_THE TASK:_ Only the pictures should be left out; write out all other data exactly.

#### EXERCISE DATA ####

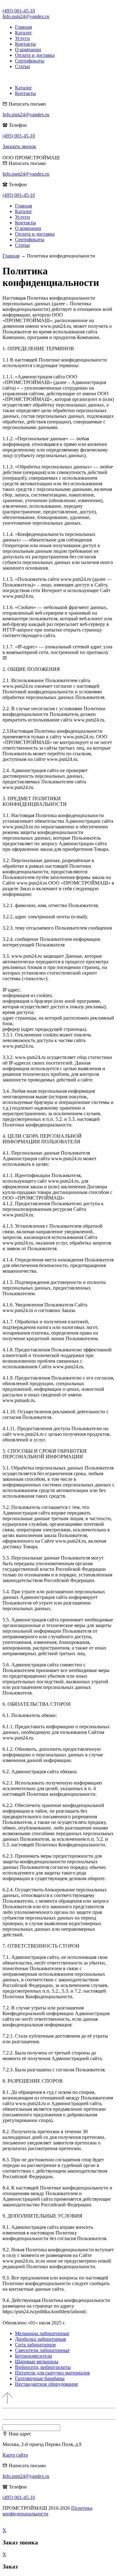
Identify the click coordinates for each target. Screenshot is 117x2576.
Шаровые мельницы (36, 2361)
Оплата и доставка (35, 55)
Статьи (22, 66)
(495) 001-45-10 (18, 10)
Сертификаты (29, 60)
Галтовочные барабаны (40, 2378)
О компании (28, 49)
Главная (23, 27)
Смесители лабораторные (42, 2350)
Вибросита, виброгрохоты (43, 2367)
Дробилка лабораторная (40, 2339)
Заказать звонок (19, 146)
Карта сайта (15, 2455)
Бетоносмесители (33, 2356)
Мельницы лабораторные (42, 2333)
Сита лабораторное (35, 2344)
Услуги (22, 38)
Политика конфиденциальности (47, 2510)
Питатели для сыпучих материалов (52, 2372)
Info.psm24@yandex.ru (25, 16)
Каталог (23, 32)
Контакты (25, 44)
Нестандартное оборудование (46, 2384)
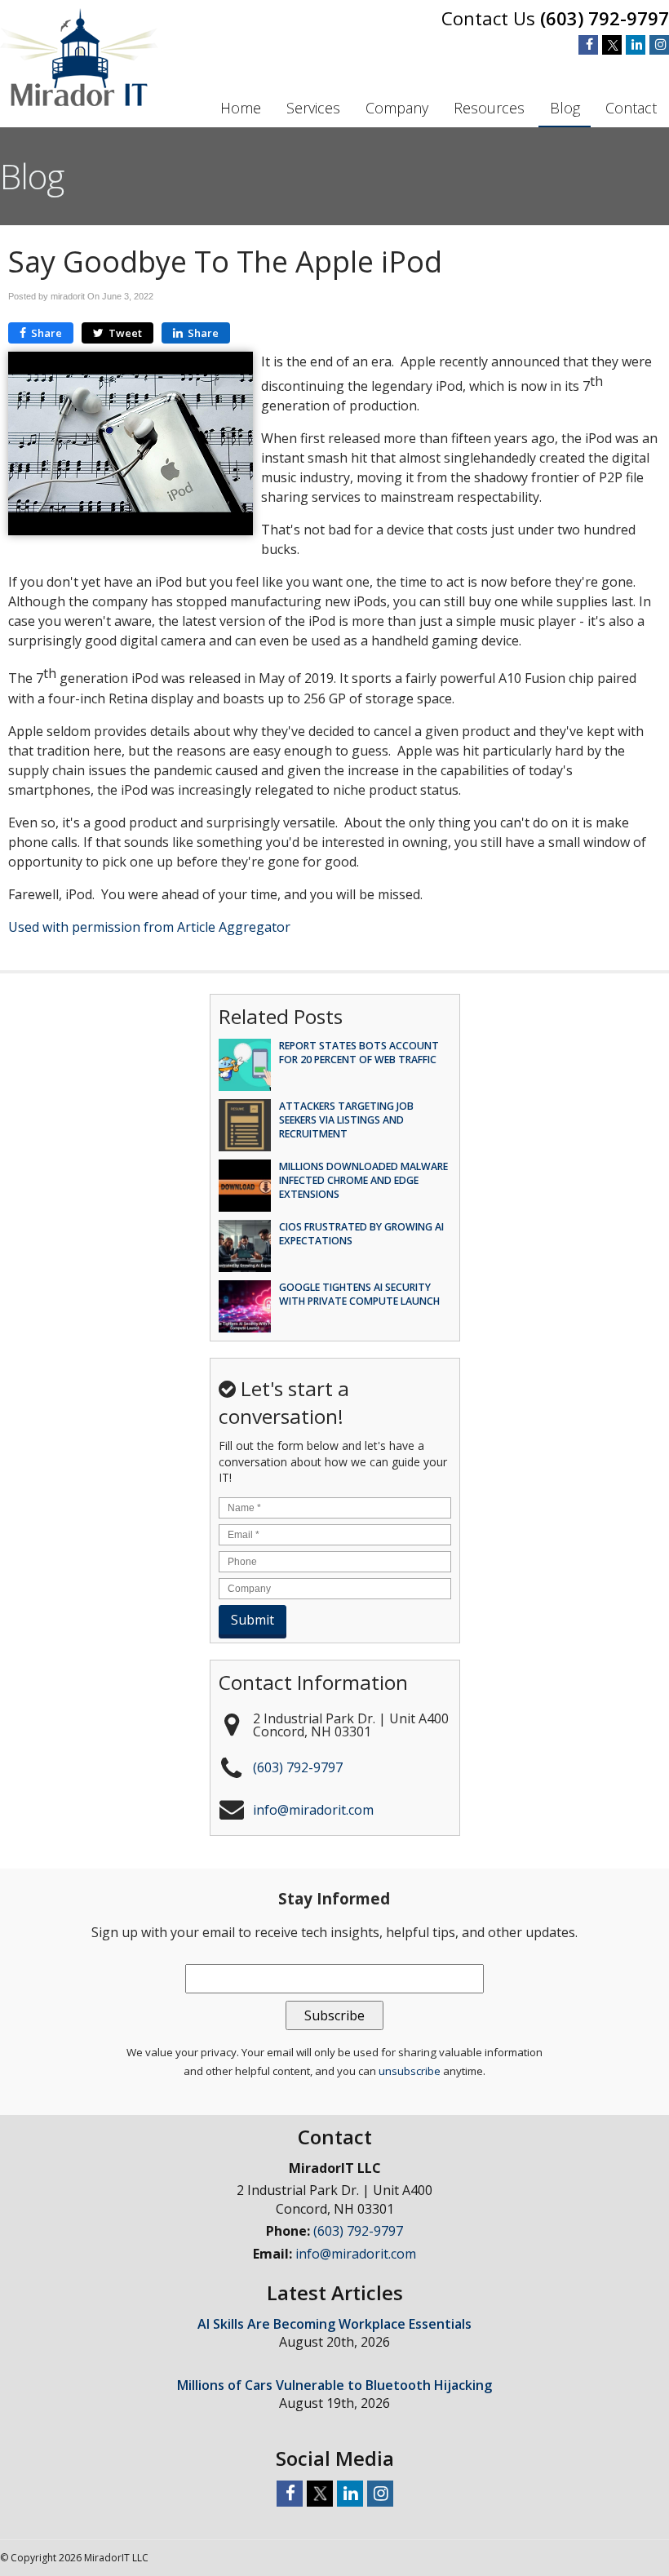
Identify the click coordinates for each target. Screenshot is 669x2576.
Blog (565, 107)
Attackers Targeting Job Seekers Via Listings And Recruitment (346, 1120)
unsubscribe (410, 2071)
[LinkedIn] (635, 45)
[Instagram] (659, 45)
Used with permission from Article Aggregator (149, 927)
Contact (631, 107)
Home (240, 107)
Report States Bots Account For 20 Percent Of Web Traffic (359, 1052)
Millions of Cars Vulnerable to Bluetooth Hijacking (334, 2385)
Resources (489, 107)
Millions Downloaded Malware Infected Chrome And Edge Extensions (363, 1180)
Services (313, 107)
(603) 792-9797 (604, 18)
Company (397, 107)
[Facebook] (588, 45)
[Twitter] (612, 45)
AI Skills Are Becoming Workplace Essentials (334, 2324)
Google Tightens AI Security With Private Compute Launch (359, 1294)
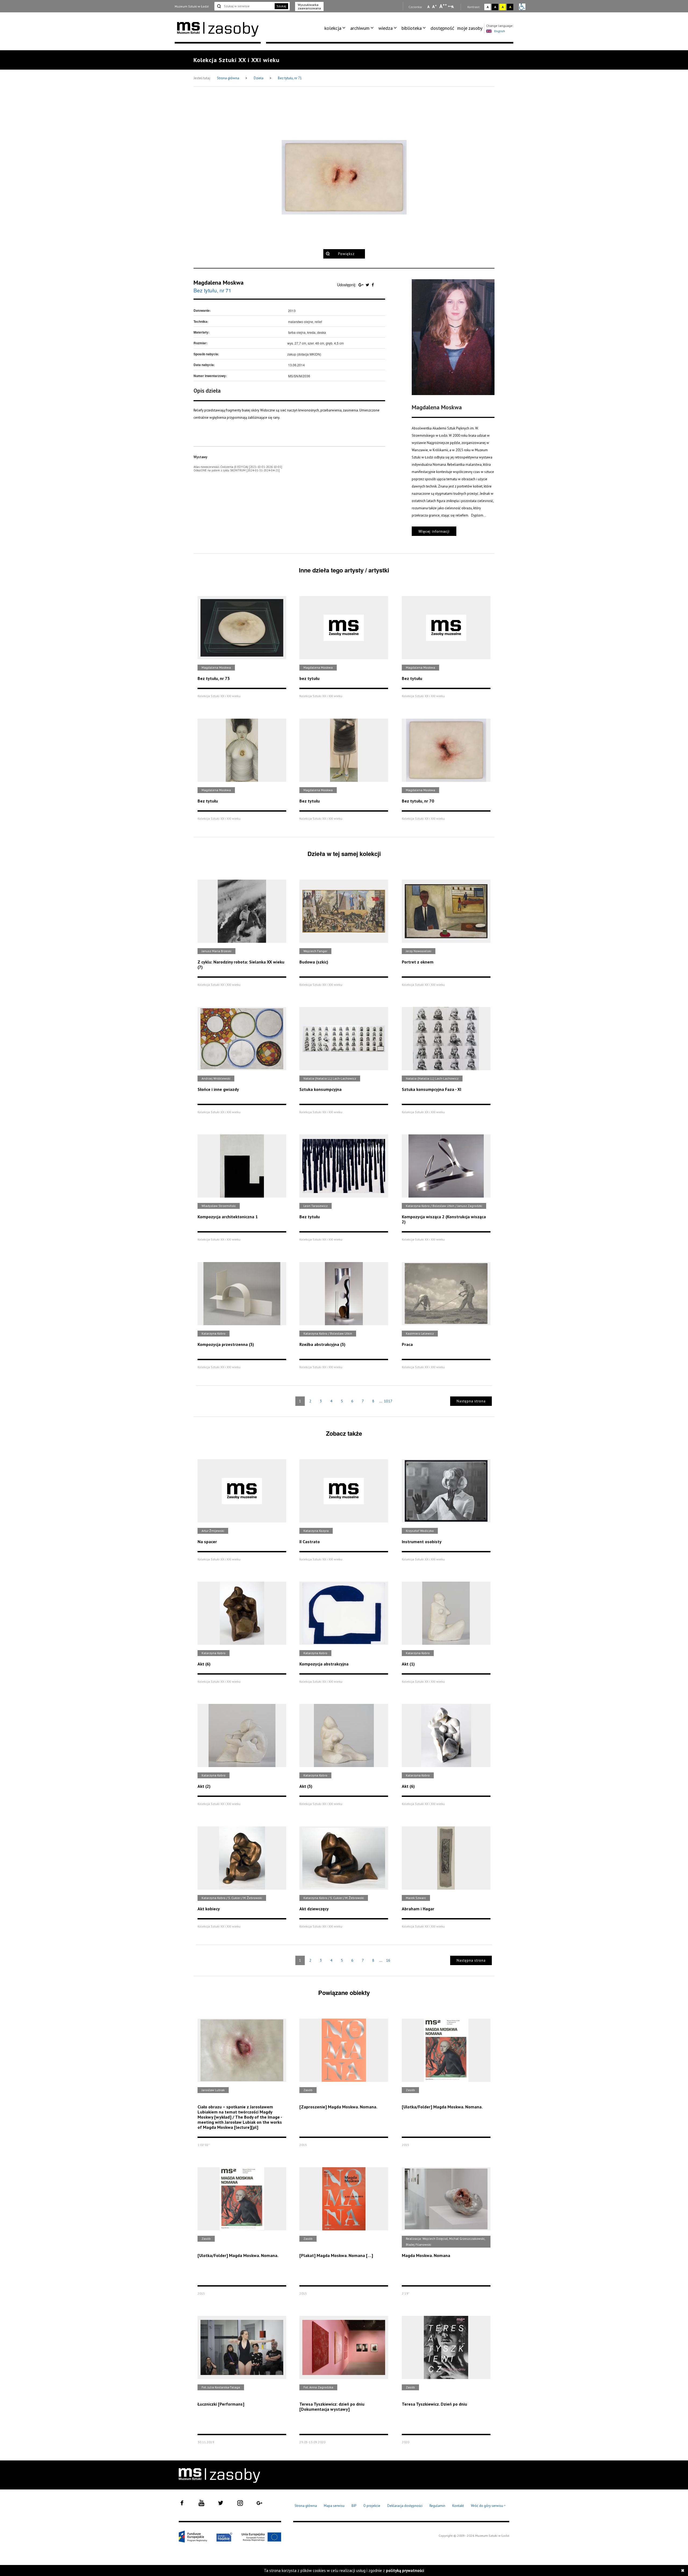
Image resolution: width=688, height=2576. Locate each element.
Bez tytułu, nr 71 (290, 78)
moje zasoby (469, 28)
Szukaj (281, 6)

####

_ANSWER SECTION:_
Identify the click coordinates for each target. Screenshot is 117x2576.
Шаровые мельницы (36, 2361)
Оплата и доставка (35, 55)
Статьи (22, 66)
(495) 001-45-10 (18, 10)
Сертификаты (29, 60)
Галтовочные барабаны (40, 2378)
О компании (28, 49)
Главная (23, 27)
Смесители лабораторные (42, 2350)
Вибросита, виброгрохоты (43, 2367)
Дробилка лабораторная (40, 2339)
Заказать звонок (19, 146)
Карта сайта (15, 2455)
Бетоносмесители (33, 2356)
Мельницы лабораторные (42, 2333)
Сита лабораторное (35, 2344)
Услуги (22, 38)
Политика конфиденциальности (47, 2510)
Питатели для сыпучих материалов (52, 2372)
Info.psm24@yandex.ru (25, 16)
Каталог (23, 32)
Контакты (25, 44)
Нестандартное оборудование (46, 2384)
Identify the click coordinates for each target. Screenshot is 669x2576.
Blog (565, 107)
Attackers Targeting Job Seekers Via Listings And Recruitment (346, 1120)
unsubscribe (410, 2071)
[LinkedIn] (635, 45)
[Instagram] (659, 45)
Used with permission from Article Aggregator (149, 927)
Contact (631, 107)
Home (240, 107)
Report States Bots Account For 20 Percent Of Web Traffic (359, 1052)
Millions of Cars Vulnerable to Bluetooth Hijacking (334, 2385)
Resources (489, 107)
Millions Downloaded Malware Infected Chrome And Edge Extensions (363, 1180)
Services (313, 107)
(603) 792-9797 (604, 18)
Company (397, 107)
[Facebook] (588, 45)
[Twitter] (612, 45)
AI Skills Are Becoming Workplace Essentials (334, 2324)
Google Tightens AI Security With Private Compute Launch (359, 1294)
Image resolution: width=688, height=2576. Locate each element.
Bez tytułu, nr 71 (290, 78)
moje zasoby (469, 28)
Szukaj (281, 6)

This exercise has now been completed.